# Work to be completed
What is needed is an exact copy of every line from the one containing "Task: Click the United States flag icon" through the end of the entries; please set it down without any pictures.

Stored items

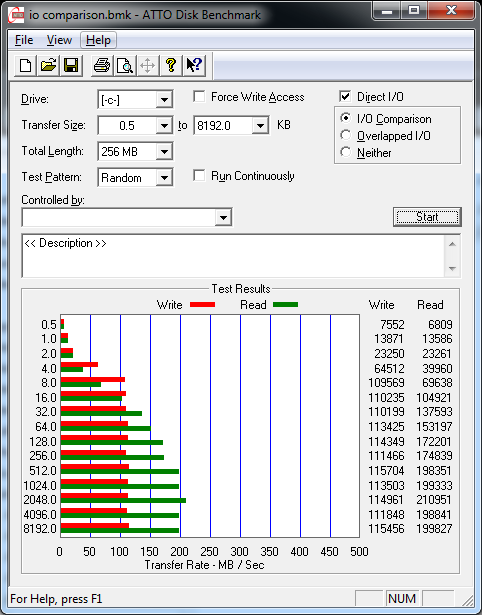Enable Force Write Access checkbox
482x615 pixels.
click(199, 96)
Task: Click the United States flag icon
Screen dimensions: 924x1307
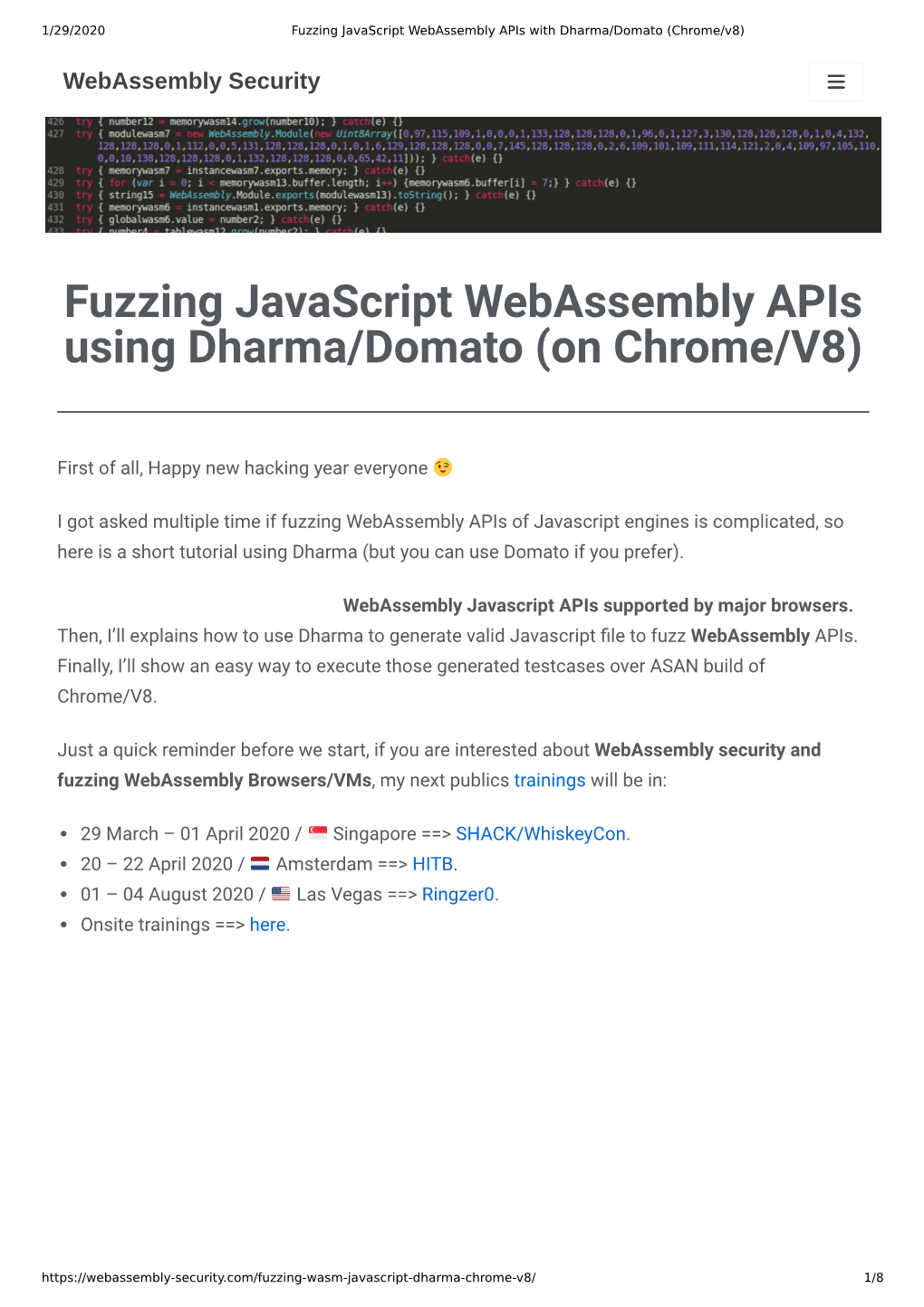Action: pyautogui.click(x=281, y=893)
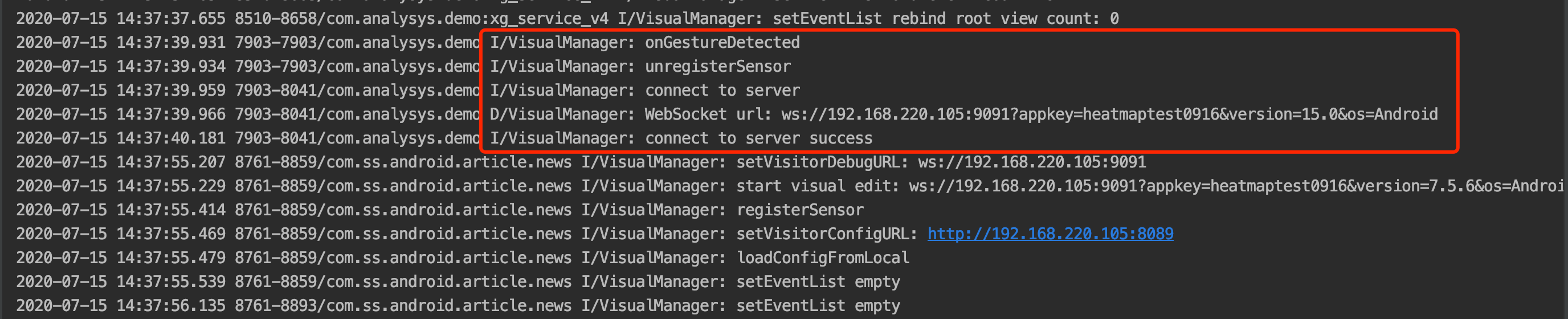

# Answer
Task: Click the United States flag icon
Screen dimensions: 924x1307
Action: pyautogui.click(x=281, y=893)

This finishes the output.